The highlight, if a single thing can be named, was breakfast.
For the past year, breakfast has looked largely the same every morning — a seven-day rotation of noodles, always accompanied by two boiled eggs and two bread rolls. I use the term bread rolls generously. The locals would call them that. To me, they have always felt more like small, well-intentioned bricks of flour that do the job without ever inspiring any particular enthusiasm. You eat them. You are grateful. You do not join a queue for them.
Shenzhen is a city of eighteen million people. Which means choice — real choice, the kind that requires a moment to actually consider rather than simply accepting whatever is in front of you. So this morning, in the company of a good friend, I sat down and ordered eggs Benedict and pancakes, and I will not pretend it was anything other than quietly magnificent. So quietly magnificent, in fact, that I am already planning to do exactly the same thing tomorrow.
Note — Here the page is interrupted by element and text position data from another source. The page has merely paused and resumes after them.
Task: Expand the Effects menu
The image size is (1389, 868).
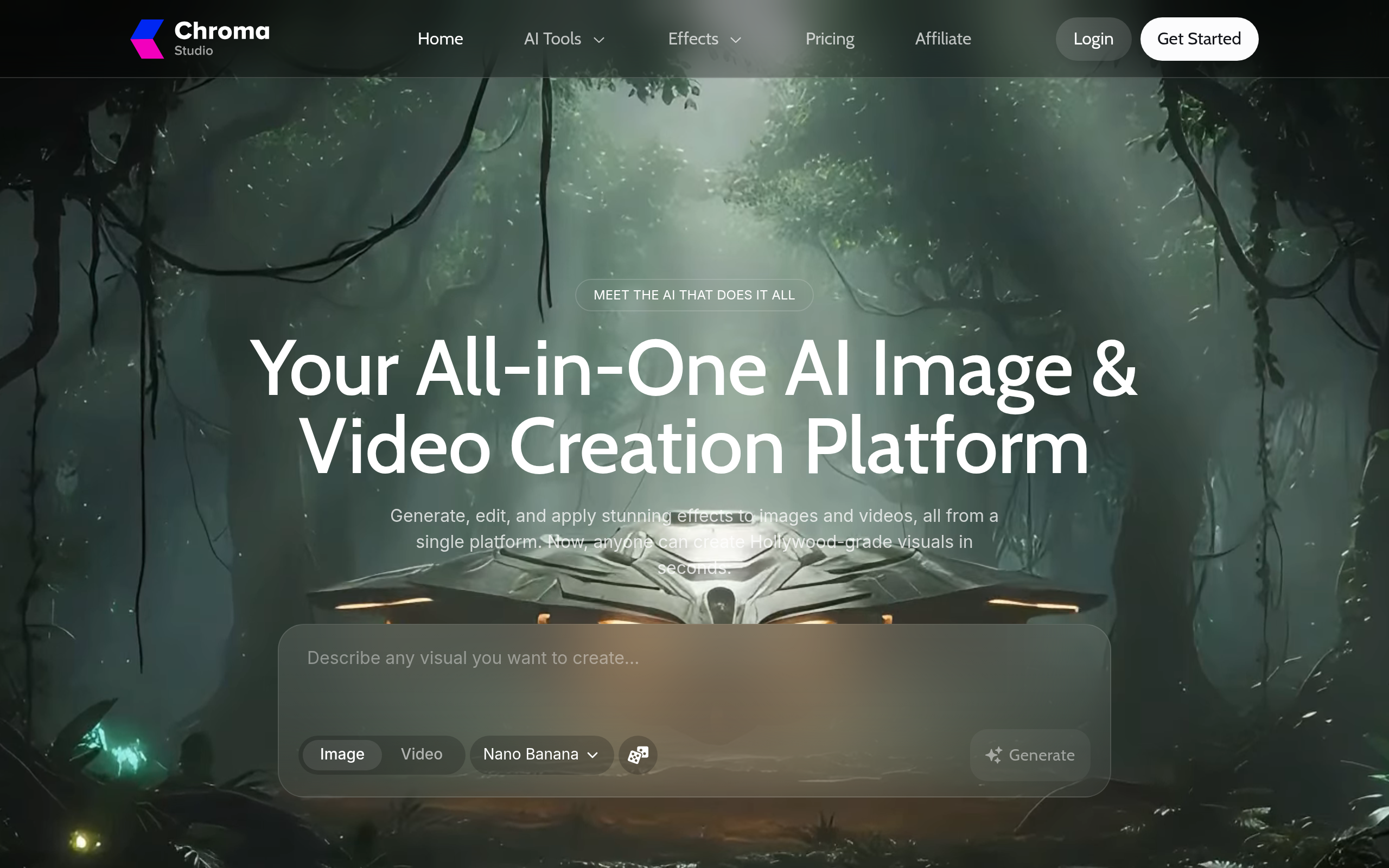Action: [705, 39]
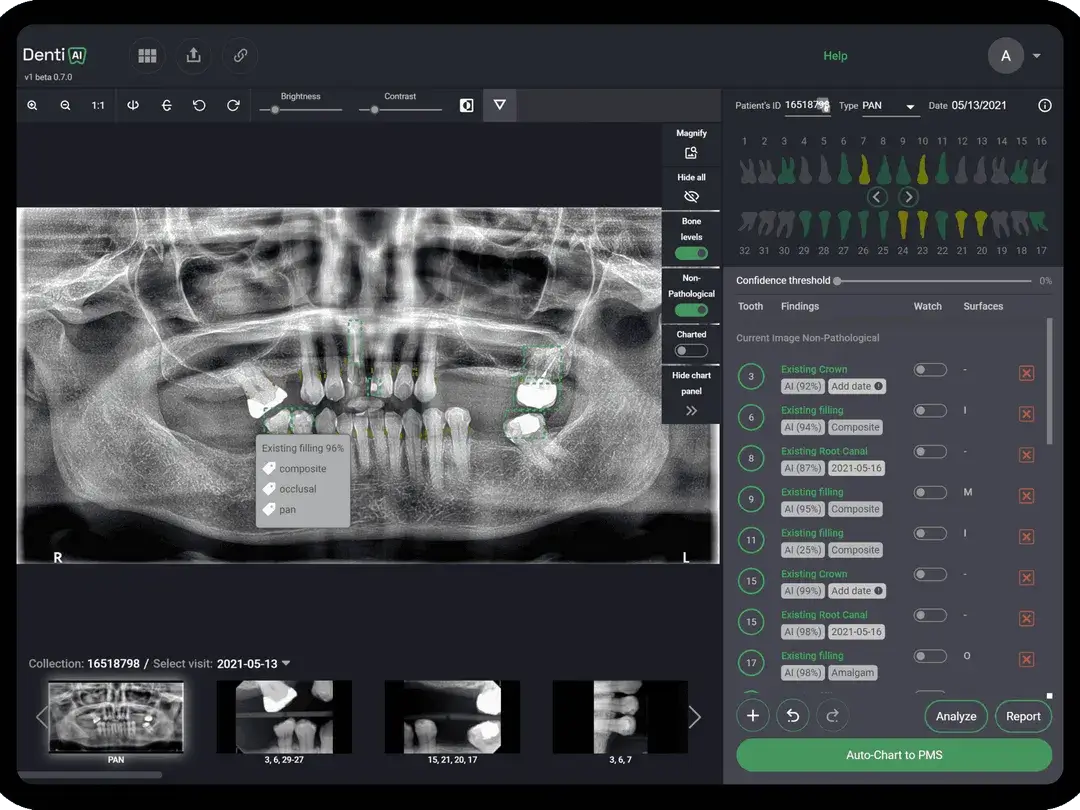Click the Auto-Chart to PMS button

click(893, 754)
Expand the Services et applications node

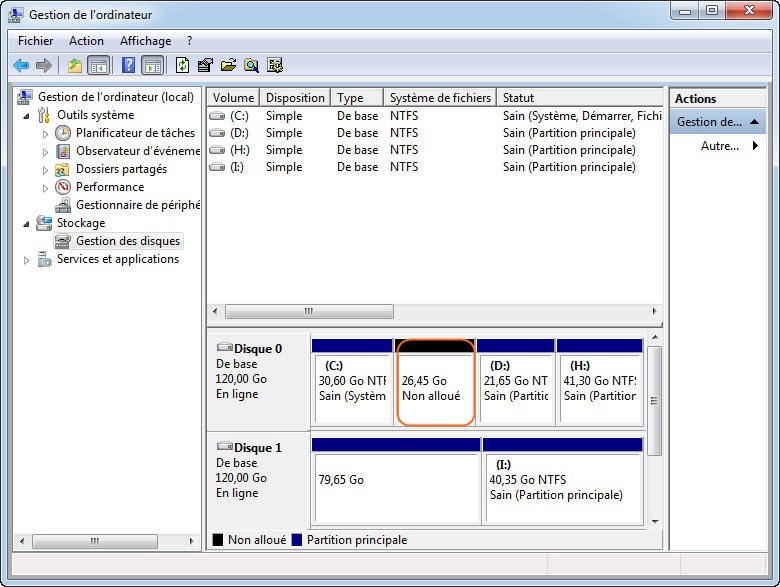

The rest of the day was spent deep in conversation with a close friend — the kind that covers nothing in particular and everything that matters, that wanders without direction and somehow always arrives somewhere worth being. Easy, unhurried, generous with its time.
Kung Fu and Tai Chi were nowhere near my mind today. And that, in itself, felt like a gift.
It was the rest I needed. The rest I wanted. The rest that, after the months that have just passed, I think I had genuinely earned.